Middle East peace process
Mogherini said that she and Tillerson discussed the Middle East peace process, the importance of keeping the Iran nuclear deal intact, the need for a resolution of the Syrian conflict and the EU aspirations of countries in the western Balkans.
She warned the US that "any action that would undermine" the Middle East peace process "must absolutely be avoided," in response to speculation that US President Donald Trump may fulfil his campaign pledge to recognize Jerusalem as the capital of the Jewish state.
On Iran, Mogherini noted that the US was "in a better place" on its commitment to staying compliant with the nuclear deal, after US President Donald Trump had declared in October that he would seek to toughen up the agreement - threatening to walk away unless further restrictions were put on Iran.
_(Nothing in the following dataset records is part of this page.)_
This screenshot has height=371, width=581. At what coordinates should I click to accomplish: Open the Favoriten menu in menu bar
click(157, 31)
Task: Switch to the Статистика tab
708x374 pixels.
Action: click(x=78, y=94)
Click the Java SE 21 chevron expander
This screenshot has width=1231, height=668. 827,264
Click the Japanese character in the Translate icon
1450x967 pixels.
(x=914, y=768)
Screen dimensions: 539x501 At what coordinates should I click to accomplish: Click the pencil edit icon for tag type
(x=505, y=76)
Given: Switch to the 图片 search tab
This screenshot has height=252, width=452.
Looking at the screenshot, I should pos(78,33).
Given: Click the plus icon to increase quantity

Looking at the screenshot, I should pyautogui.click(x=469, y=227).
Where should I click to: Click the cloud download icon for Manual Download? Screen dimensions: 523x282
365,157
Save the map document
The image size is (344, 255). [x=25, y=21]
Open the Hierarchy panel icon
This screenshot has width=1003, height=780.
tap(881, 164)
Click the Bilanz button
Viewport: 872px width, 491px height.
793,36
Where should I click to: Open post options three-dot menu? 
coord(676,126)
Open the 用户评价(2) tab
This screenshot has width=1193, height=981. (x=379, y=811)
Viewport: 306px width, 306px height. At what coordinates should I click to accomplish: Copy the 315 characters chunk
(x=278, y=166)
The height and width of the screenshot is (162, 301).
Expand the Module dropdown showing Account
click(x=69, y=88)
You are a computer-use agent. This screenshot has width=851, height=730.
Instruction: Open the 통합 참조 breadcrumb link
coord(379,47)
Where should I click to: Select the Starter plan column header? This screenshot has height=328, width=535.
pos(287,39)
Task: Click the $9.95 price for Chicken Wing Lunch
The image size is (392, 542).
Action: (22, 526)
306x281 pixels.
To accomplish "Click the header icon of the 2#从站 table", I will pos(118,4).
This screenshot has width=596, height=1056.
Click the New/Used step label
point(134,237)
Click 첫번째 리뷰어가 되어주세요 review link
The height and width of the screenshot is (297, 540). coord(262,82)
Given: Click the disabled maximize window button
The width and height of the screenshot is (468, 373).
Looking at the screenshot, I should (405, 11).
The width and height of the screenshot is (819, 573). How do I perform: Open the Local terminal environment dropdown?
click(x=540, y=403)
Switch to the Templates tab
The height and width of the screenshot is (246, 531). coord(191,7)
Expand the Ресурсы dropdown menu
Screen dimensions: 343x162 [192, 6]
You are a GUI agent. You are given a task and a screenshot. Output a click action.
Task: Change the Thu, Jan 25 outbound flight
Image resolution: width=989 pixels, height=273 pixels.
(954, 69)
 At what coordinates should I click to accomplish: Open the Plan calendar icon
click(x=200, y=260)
The EU, along with other parties to the agreement - Britain, France, Germany, Russia and China - warned the US not to abandon the deal.
Tillerson said he and Mogherini discussed joint efforts to "fully enforce that agreement, but at the same time recognizing that Iran is carrying out a number of other destabilizing actions in the region."
"These issues and activities of Iran cannot be ignored and cannot go unanswered, and we intend to continue to take action to ensure Iran understands this is not acceptable to us," Tillerson said.
He said that the US was "pleased to see" that cooperation between NATO and the EU was evolving.
"Our security is strongest when allies and partners shoulder their fair share of the burden," Tillerson said. "That's why we continue to call on others to increase their defence spending: It is towards a shared objective and serves everyone well."
Reckless disregard for international security
North Korea was also on the agenda of the NATO meeting after Pyongyang had tested a ballistic missile last week it said put all of the US mainland within its reach.
Stoltenberg said that the missile test showed North Korea's "reckless disregard for international security."
"We must apply maximum international pressure in order to achieve a peaceful solution," he said.
On Russia, the allies were set to discuss their two-pronged strategy of deterrence and diplomacy as the frozen conflict in the eastern part of Ukraine remains unchanged.
On the second day of the meeting, discussion will focus on the possible enlargement of the alliance with Macedonia, Georgia and Bosnia and Herzegovina.
The meetings come amid speculation Tillerson would soon be fired, following US media reports last week that Tillerson would be replaced by CIA director Mike Pompeo in the coming weeks.
On Monday, Stoltenberg rejected the idea that Tillerson's position in Trump's cabinet would overshadow the meeting saying that NATO ministers had been able to "focus on the core tasks ... despite any speculations and rumours" in the past.
"I'm absolutely certain that will also be the case now," the NATO chief said.